To capitalise on changing behaviours, many digital platforms, such as Weixin or Weibo, Tik Tok, Tmall, etc. built-in live streaming functions to meet public demand and also to empower anyone to become a live streaming host. Even the national TV channel, CCTV, joined the live streaming phenomenon, having their famous TV hosts sell products via live streaming on different digital platforms.
This phenomenon seems to have had a profound impact on the digital media landscape, as many digital platforms now include in their strategic action plan cultivating live streaming businesses and hosts. During live streaming events, consumers watch demonstrations of a brand’s product instead of spending time checking information online. Land Rover in China deployed a 30-hour live streaming event with 300 influencers, celebrities and brand stakeholders to launch its new Land Rover Discovery Sport. As a result, Land Rover is not only the first automotive brand in China to host a live streaming launch event, but also has boosted offline dealer store traffic during the pandemic.
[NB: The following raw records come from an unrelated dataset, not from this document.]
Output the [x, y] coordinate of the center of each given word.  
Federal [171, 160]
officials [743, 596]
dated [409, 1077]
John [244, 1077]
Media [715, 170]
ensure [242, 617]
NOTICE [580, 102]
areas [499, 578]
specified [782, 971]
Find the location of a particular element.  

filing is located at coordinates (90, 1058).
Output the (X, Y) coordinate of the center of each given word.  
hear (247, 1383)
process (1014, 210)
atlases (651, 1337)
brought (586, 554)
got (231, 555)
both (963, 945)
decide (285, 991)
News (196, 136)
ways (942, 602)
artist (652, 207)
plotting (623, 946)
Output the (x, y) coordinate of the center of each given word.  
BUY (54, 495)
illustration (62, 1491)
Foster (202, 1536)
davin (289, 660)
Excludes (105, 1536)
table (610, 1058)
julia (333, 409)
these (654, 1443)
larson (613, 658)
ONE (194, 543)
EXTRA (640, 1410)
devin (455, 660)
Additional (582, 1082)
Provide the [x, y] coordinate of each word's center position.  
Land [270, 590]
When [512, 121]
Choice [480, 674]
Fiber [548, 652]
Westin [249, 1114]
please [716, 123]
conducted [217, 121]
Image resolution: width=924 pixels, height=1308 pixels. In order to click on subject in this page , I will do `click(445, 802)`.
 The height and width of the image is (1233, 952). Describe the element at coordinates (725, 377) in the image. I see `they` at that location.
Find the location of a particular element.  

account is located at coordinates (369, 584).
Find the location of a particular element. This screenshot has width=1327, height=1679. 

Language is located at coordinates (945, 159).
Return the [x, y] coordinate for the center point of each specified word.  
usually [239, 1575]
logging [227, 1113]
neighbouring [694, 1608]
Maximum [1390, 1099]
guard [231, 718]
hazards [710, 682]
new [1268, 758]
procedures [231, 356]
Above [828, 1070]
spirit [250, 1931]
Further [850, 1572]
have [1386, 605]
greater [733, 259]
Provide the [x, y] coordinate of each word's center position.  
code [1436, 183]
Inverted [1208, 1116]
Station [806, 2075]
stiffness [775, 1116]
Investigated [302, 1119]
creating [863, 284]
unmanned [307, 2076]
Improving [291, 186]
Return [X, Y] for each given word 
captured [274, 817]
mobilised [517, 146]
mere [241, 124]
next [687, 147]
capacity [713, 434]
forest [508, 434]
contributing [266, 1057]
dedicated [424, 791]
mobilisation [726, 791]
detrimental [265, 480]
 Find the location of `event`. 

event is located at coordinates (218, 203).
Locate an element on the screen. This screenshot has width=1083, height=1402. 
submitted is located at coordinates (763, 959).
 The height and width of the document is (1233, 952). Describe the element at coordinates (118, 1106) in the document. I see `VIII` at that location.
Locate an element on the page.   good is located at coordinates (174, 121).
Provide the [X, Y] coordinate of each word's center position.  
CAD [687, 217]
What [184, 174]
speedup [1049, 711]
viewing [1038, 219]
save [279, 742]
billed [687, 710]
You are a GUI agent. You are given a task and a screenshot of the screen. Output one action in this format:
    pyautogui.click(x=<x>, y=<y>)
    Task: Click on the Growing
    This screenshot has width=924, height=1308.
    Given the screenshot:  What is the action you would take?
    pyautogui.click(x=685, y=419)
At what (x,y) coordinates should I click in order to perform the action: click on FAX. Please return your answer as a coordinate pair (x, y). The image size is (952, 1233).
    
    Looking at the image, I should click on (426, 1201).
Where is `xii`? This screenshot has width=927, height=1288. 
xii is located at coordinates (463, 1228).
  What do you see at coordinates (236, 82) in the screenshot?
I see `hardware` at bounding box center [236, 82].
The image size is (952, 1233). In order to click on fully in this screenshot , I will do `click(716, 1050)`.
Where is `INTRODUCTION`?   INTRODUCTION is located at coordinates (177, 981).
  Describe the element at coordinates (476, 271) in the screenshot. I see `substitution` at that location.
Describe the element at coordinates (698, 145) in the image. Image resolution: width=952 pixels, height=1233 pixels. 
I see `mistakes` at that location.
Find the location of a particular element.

As conditions improve, many consumers are once again venturing outdoors and out of their homes. However, the live streaming phenomenon continues as many people find live streaming is both entertaining and informative when they interact with celebrities and brand owners (many domestic brands having their CEOs to co-host live streaming events). Even local government officials are planning to use live streaming to sell local products to national consumers as a way to reboot the local economy.
Media consumption and time spent
Another interesting outcome from this lockdown is our altered relationship with time, and that depends on our individual circumstances. Did we have a long commute and now find working from home is more productive? Have school closings and reopenings given people more time on their hands as they juggle childcare and home-schooling? How busy are we all going to get as the economy recovers and goes into hyperdrive to regain consumers trust? These are examples of how time is likely to be a flexible concept that will greatly impact our ability to continue consuming more media. We may see a dip in some of the growing media trends in the short term before we settle into a new rhythm post-pandemic.
Advice for brands
A recent GWI survey showed that while most consumers yearn for brands to respond to the outbreak by providing practical information or tips and pledges to help, many others expect brands to communicate and advertise as normal.
As media plays a vital part in our lives during this time of the pandemic, brands must understand which stages of the crisis their markets are experiencing and adapt communication accordingly. Being reactive, additive to society, and authentic is key to striking the right balance.
Unsurprisingly, brands with a clear purpose and confident social footprint will benefit most from this approach. Examples include BrewDog making hand sanitiser and Burberry transforming its factory to make personal protective equipment for frontline workers.
In our yearning for life to return to normal, we understand now more than ever that brands have a huge role to play in the fabric of our society.